Although the text below refers mainly to printing presses, the present invention is not limited thereto, but rather is directed to all types of processing machines with which a continuous material and/or a material web is processed. The present invention may be used, in particular, with printing presses such as newspaper presses, jobbing presses, gravure presses, printing presses for packaging or currency, and processing machines such as bagging machines, envelope machines, or packaging machines. The continuous material may be paper, cardboard, plastic, metal, rubber, or foil, etc.
With the related processing machines, in particular printing presses, a continuous material is moved along by driven axles (web conveyance axles or devices), such as tension rollers or feed rollers, and by non-driven axles, such as breaker rollers, guide rollers, drying rollers, or cooling rollers. The continuous material is simultaneously processed, e.g., it is printed on, punched, cut, folded, etc., using processing axles, which are usually also driven. The driven axles influence the web tension and the processing register, e.g., a color or longitudinal register.

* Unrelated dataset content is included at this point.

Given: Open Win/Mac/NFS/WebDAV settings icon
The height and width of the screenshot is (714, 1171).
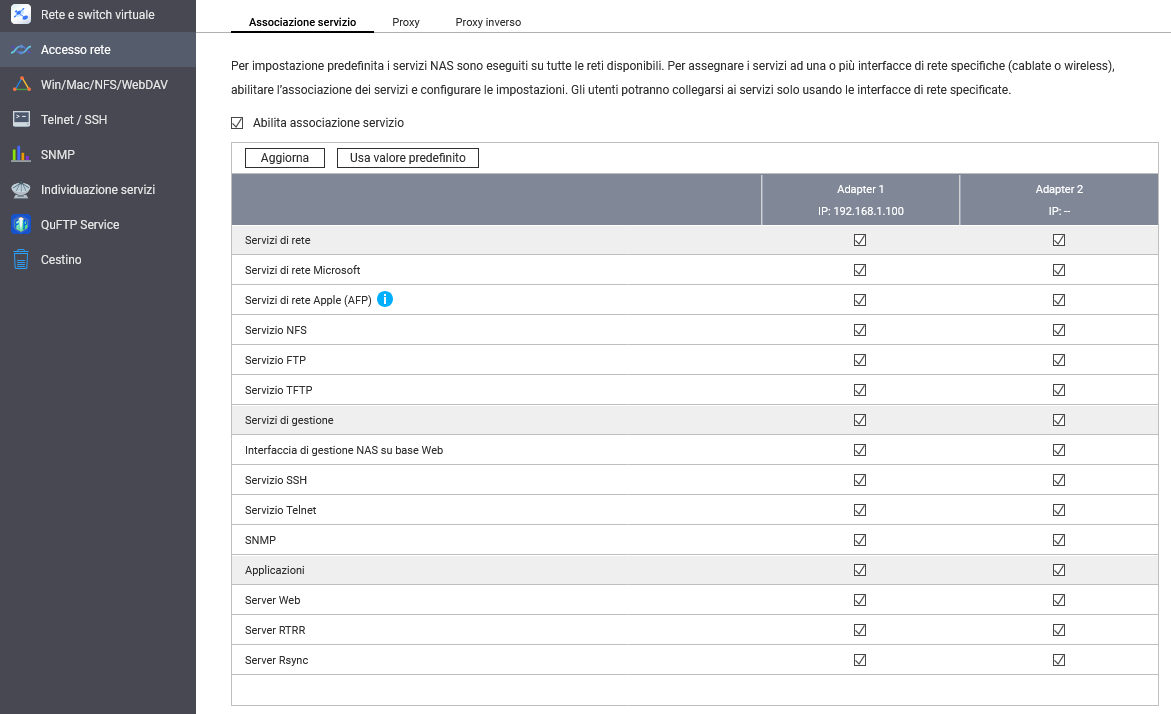Looking at the screenshot, I should pyautogui.click(x=21, y=85).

With printing presses, e.g., gravure presses, the longitudinal register is controlled, for instance, in order to obtain an optimal print result. A compensator is often used as the adjusting axle for the register correction. The compensator is a mechanical device located in the continuous material flow upstream of the printing unit that influences the length of the continuous material in the continuous material section upstream of the printing unit.
With color printing presses, in particular with gravure presses, colors must be printed directly one over the other in order to obtain a good printing result. If register deviations occur in the longitudinal register (color register), a register control may typically be carried out using compensators. In this case, the compensator upstream of the printing unit with the register deviation is displaced, which results in a shortening or lengthening of the path of the continuous material, i.e., the length of the continuous material in the particular material section upstream of the printing unit. As a result, the printed image produced by the printing unit is shifted in a stationary manner directly behind the compensator in proportion to the printed images produced by the other printing units.
At the instant when the shift is carried out, the web tension changes only in the web section located upstream of the printing unit with the register deviation. Due to the web conveyance, the change in web tension propagates into the subsequent web sections, which results in a register deviation and activates the register control of the subsequent printing units. Since this register deviation dies out, in principle, once the stationary state is reached, even without being regulated, control strategies are also known with which the register control of the subsequent printing units is deactivated until the deviation dies out.
The known solutions therefore have the disadvantage that the displacement of a compensator for longitudinal register correction is not decoupled. Due to the web conveyance, the difference in web tension propagates into the subsequent web sections, which results in the register control of the subsequent printing units being triggered, and/or it results in waste.